Understatement: the world is a complicated place to do business. Since we don’t have an alternative (yet), supplier partnerships will be a key factor for companies that are successful despite the disruptions they face. Creating or preserving agility may end up being about a willingness to decide or act with less information/preparation/analysis than procurement would like. Fortunately, in the cases where we end up being wrong, suppliers can be an active part of the response.
As I have pointed out multiple times, SXM requires effort and attention from procurement, but it is not about us. How much do we know about the regulations our suppliers must meet? How much do we really know about the supply chain beyond our tier 1 suppliers?
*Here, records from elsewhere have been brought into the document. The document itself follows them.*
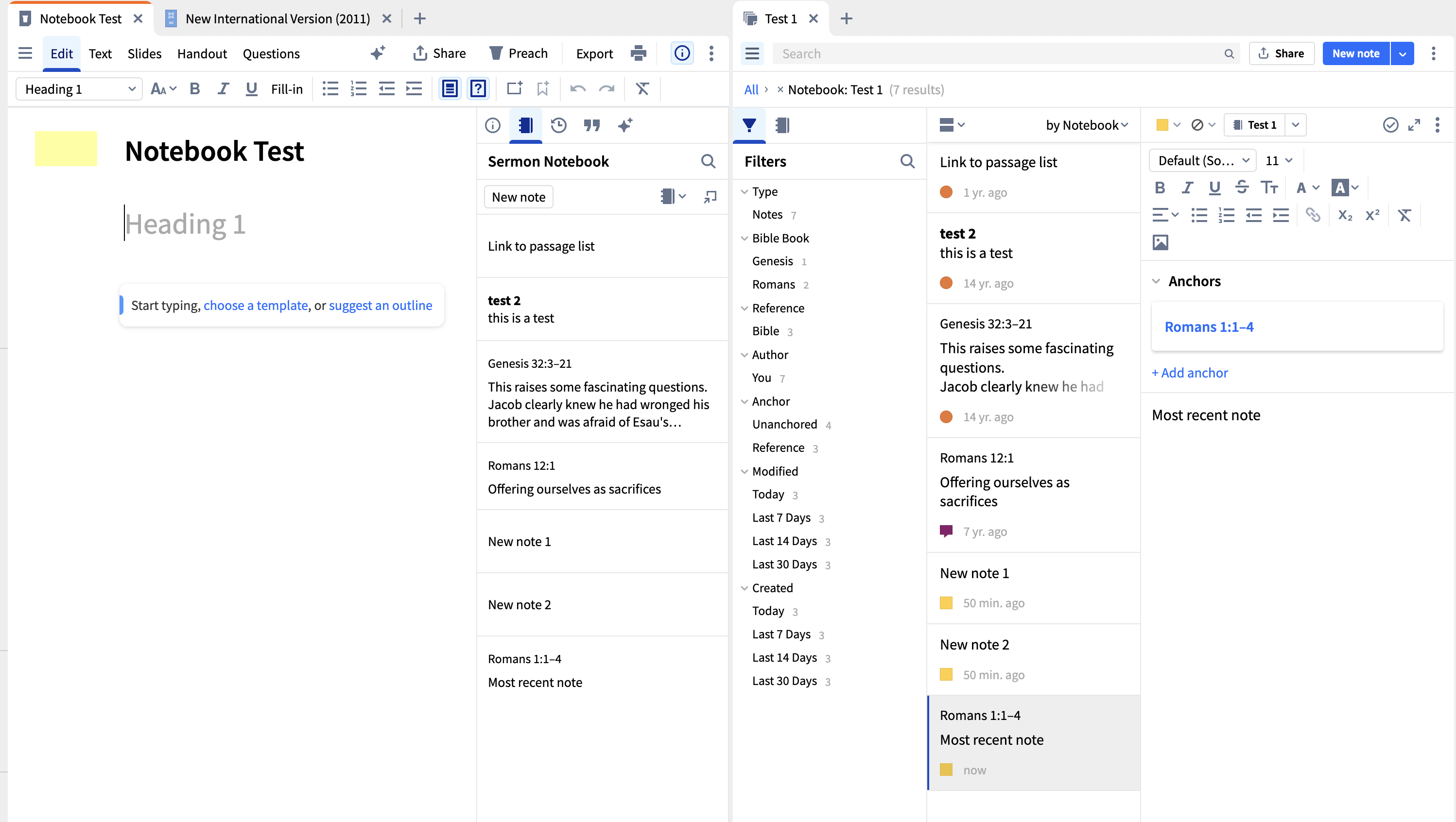Collapse the Bible Book filter section
The height and width of the screenshot is (822, 1456).
point(745,239)
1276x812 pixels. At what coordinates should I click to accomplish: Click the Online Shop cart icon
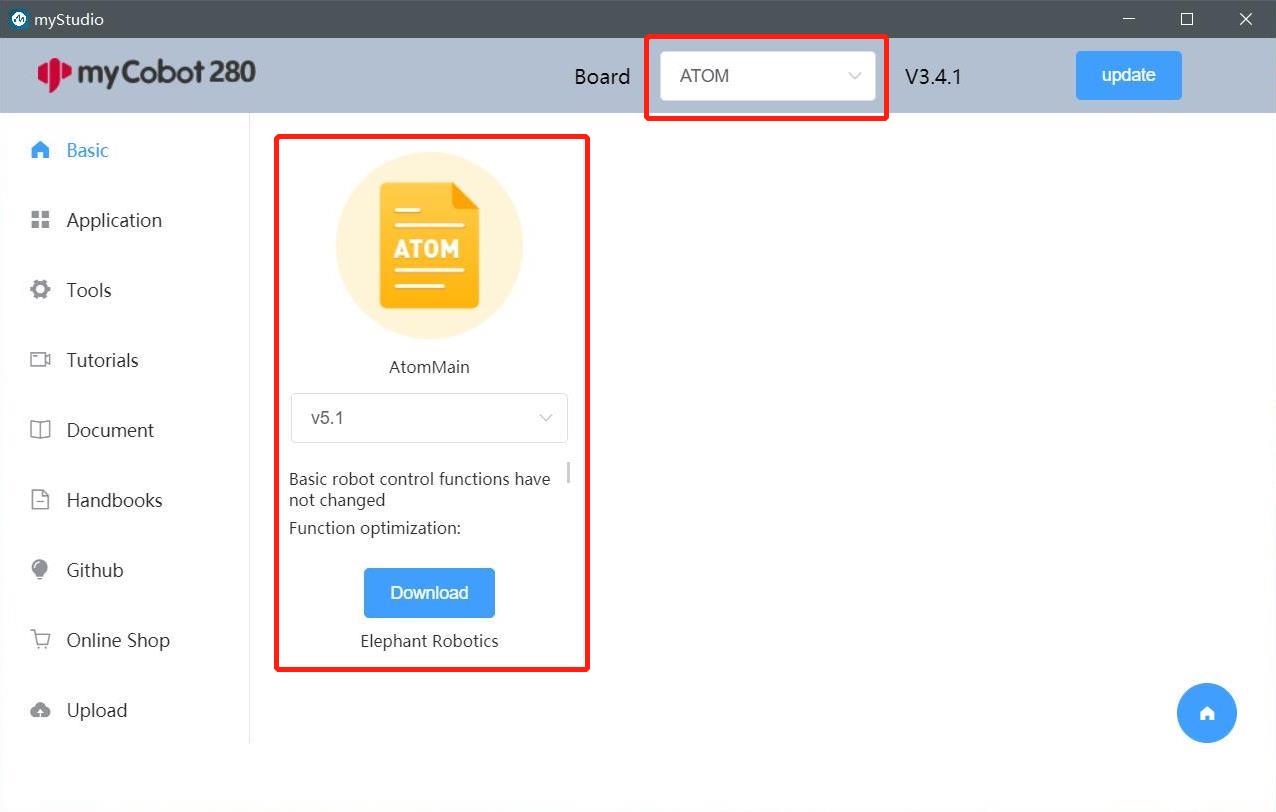pos(40,640)
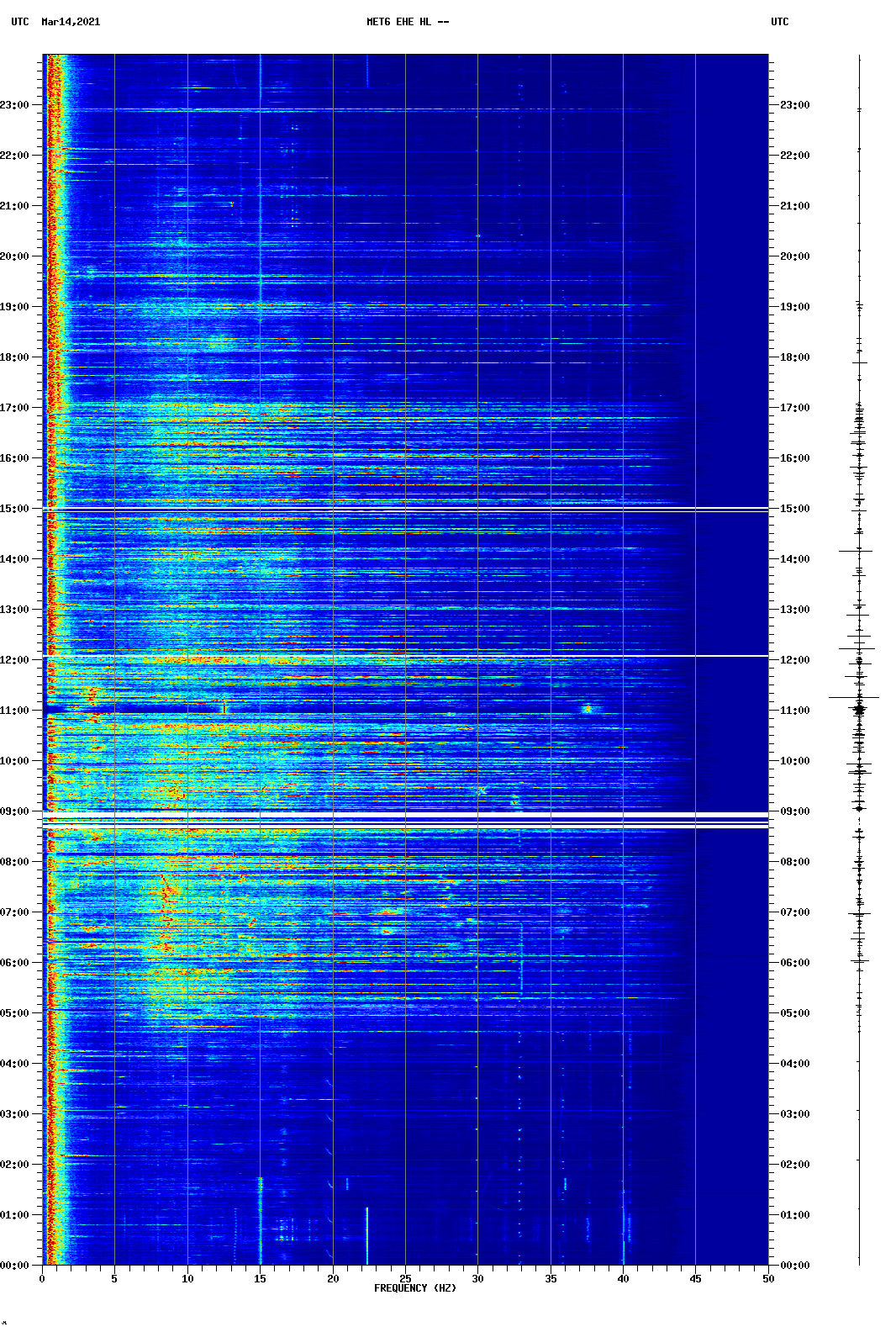Click the 17:00 label on left time axis
The width and height of the screenshot is (896, 1332).
click(x=15, y=408)
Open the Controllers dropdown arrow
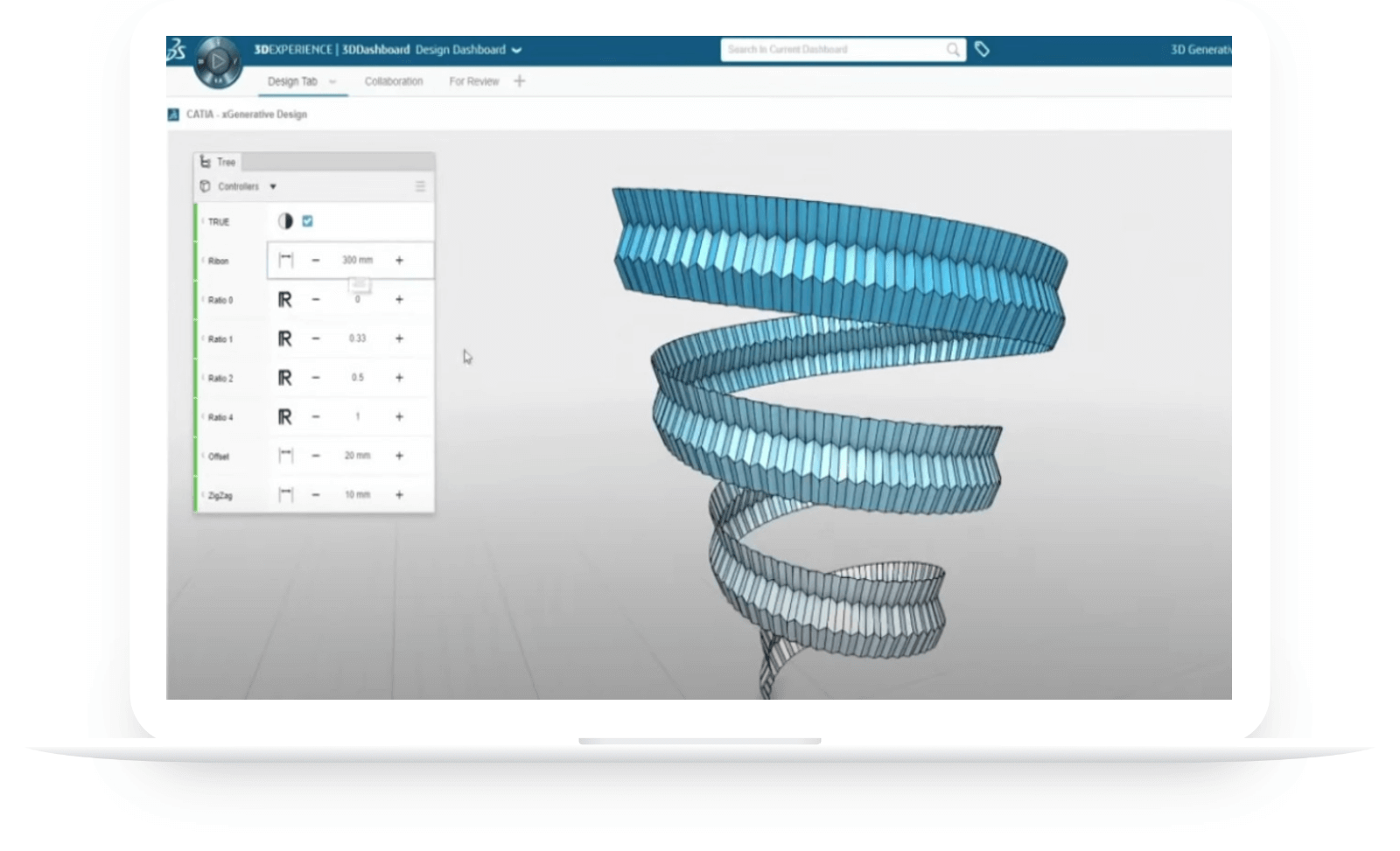Screen dimensions: 1400x851 273,186
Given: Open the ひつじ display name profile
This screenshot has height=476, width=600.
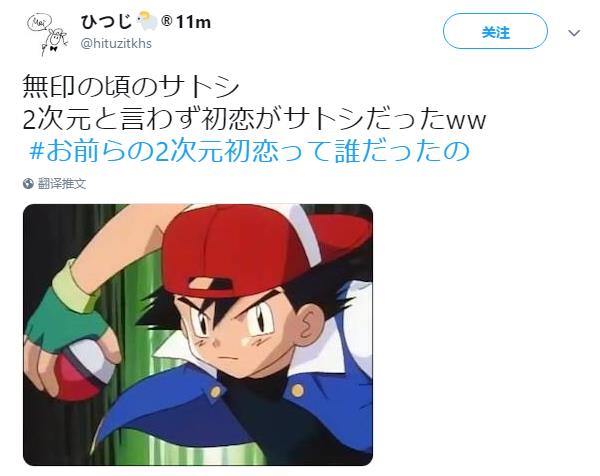Looking at the screenshot, I should (106, 22).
There is no shame in admitting that we only know about these things if they affect us; the shame is allowing it to continue.Supplier experience management is a long-term strategic play, and therefore someone has to own it. Ready or not, procurement is the right team to step up and own SXM no matter what we have to face about ourselves in the process. That may be the ultimate ROI… procurement can’t ‘fix’ the supplier experience without confronting our own opportunities to improve. Everything procurement works to change in the context SXM will ultimately change us right back – for the better.